→ Exercise objective: Below, locate the line that contains "Instruction: Select the Text tool in toolbar". Repeat exactly from that line to the line that contains "Given: Open the 8:16 PM timestamp link", inclusive, leaving out the pictures.

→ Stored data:
[Start of section]

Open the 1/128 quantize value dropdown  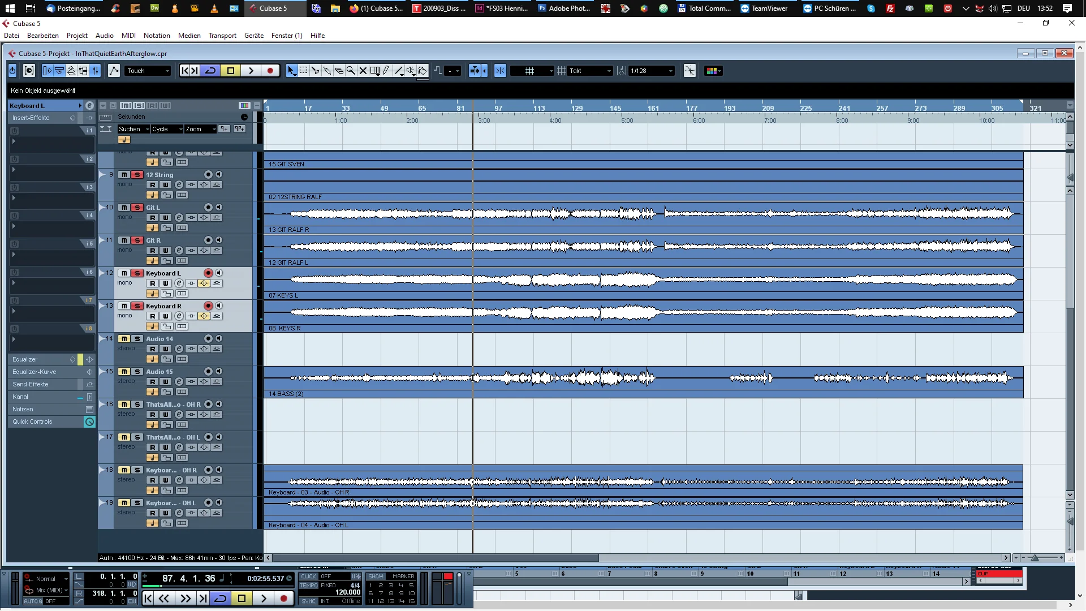coord(651,71)
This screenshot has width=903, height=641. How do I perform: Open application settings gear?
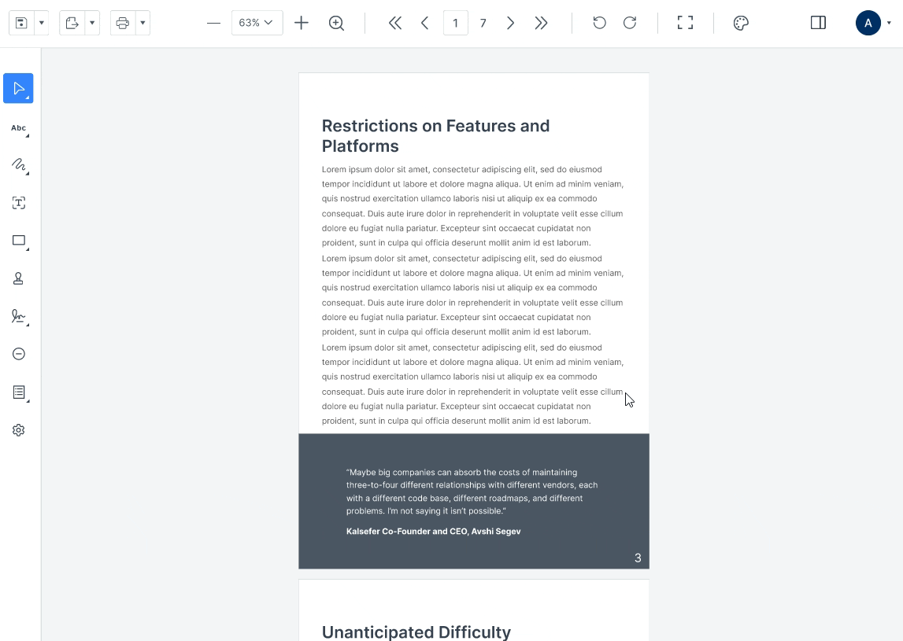point(18,429)
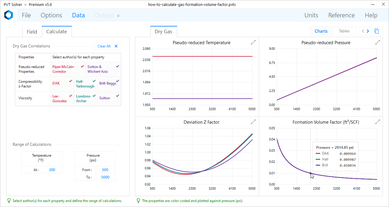Go to next chart page arrow
Image resolution: width=389 pixels, height=207 pixels.
click(x=368, y=31)

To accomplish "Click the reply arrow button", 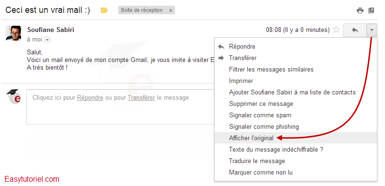I will tap(355, 30).
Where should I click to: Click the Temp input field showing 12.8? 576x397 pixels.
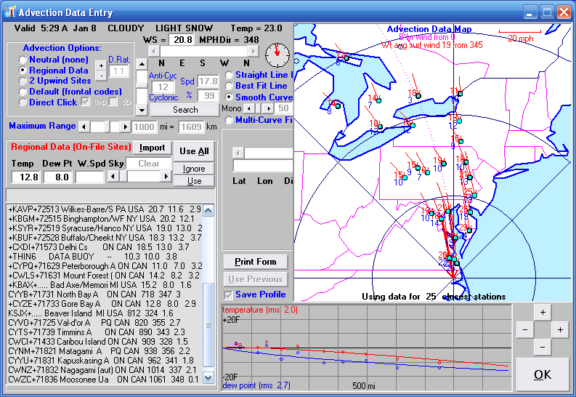point(24,177)
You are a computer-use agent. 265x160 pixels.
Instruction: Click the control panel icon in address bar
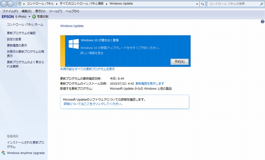coord(20,4)
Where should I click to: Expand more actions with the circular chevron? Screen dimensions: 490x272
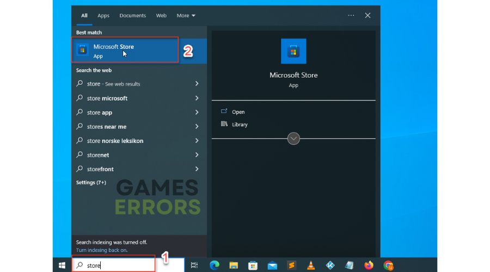[x=293, y=138]
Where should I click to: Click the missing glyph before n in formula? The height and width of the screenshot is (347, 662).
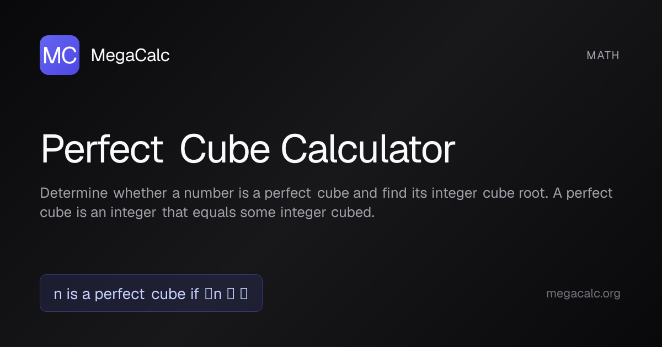tap(208, 294)
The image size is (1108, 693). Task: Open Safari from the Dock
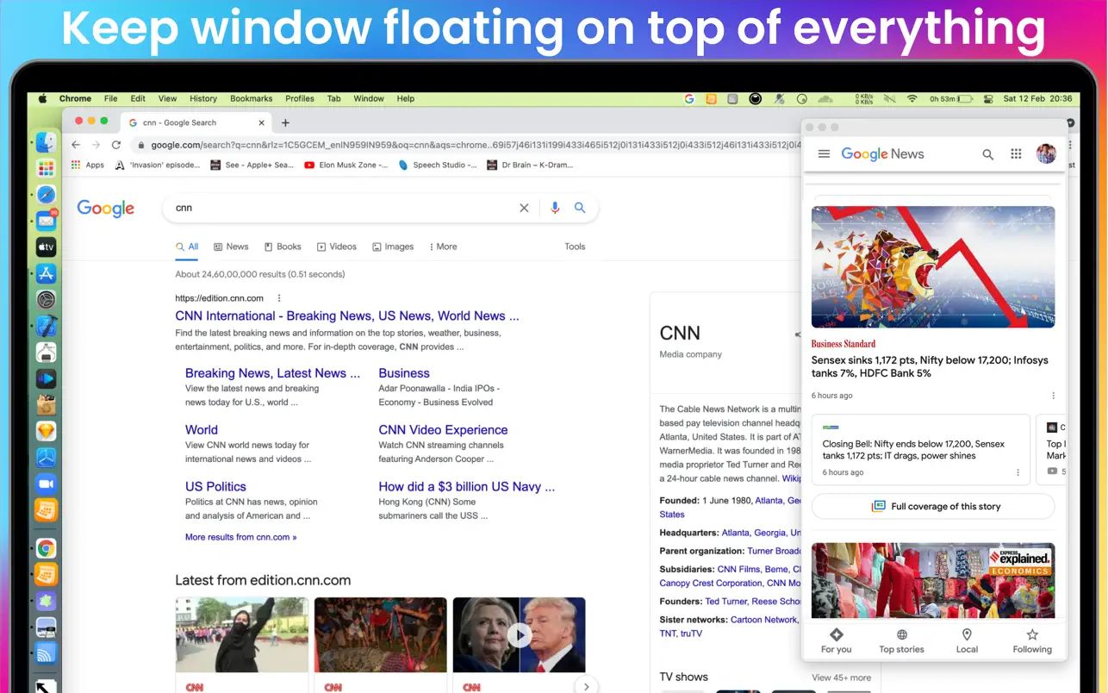46,194
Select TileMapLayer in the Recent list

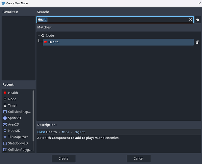tap(18, 137)
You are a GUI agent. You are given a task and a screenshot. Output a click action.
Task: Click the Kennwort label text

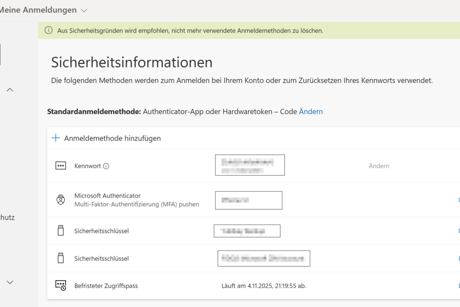point(88,166)
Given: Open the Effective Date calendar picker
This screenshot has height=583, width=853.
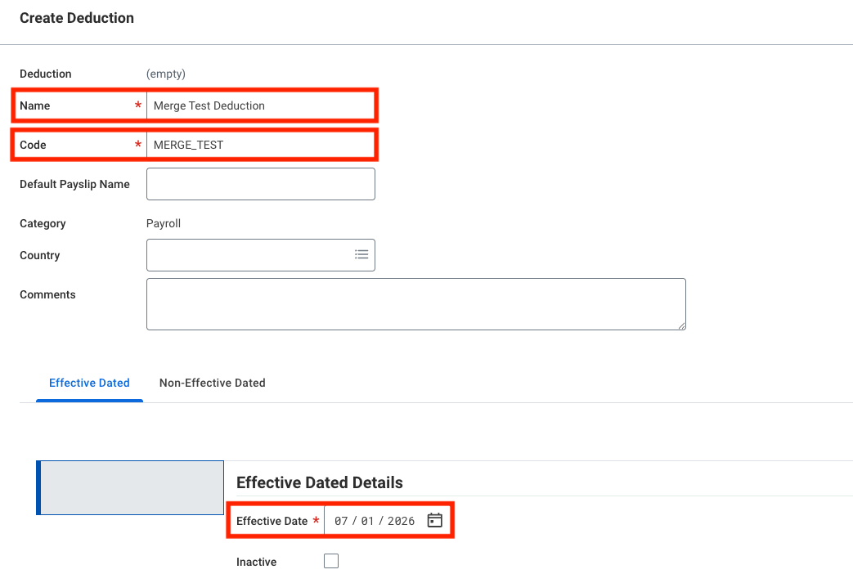Looking at the screenshot, I should 434,521.

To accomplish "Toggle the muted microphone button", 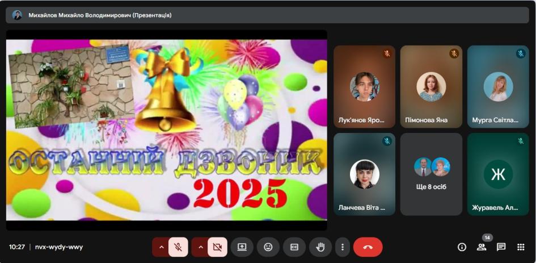I will click(178, 247).
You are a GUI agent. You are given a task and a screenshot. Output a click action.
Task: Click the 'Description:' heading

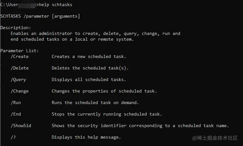16,28
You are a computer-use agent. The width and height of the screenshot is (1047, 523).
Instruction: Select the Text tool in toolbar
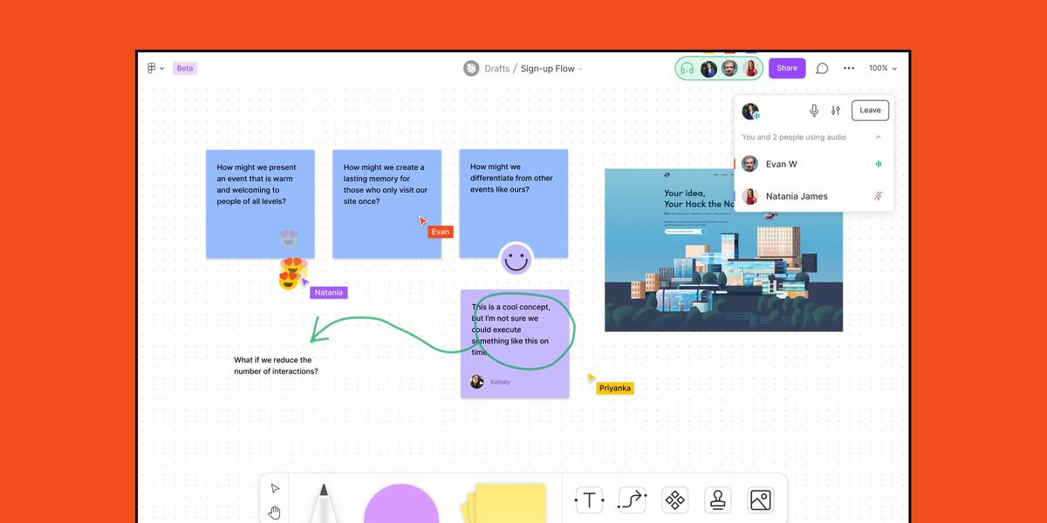point(589,499)
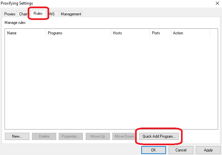Sort list by Action column
Image resolution: width=222 pixels, height=155 pixels.
click(x=190, y=33)
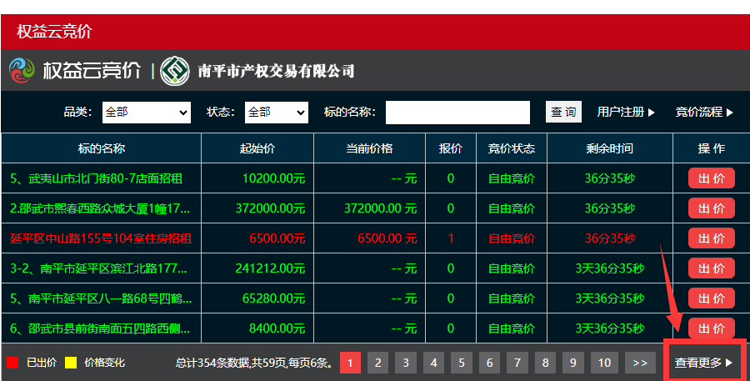Click the yellow 价格变化 legend square

[71, 363]
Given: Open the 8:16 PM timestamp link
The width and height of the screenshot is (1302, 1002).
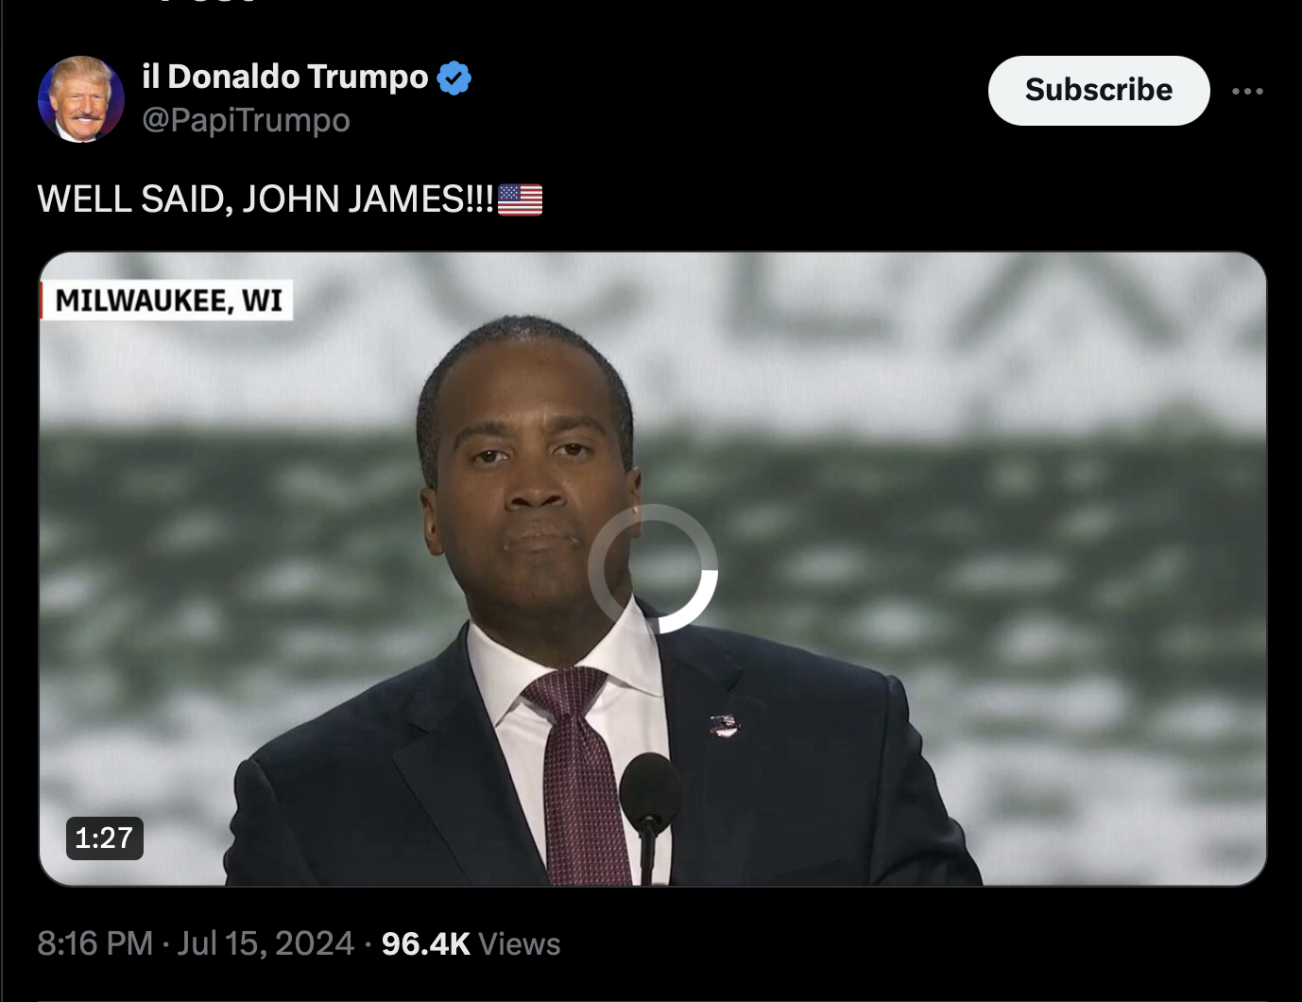Looking at the screenshot, I should (x=94, y=943).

[End of section]

→ Result of the exercise:
Instruction: Select the Text tool in toolbar
point(589,499)
Sort list by Action column
Image resolution: width=222 pixels, height=155 pixels.
click(x=190, y=33)
Click the yellow 价格变化 legend square

[71, 363]
Given: Open the 8:16 PM timestamp link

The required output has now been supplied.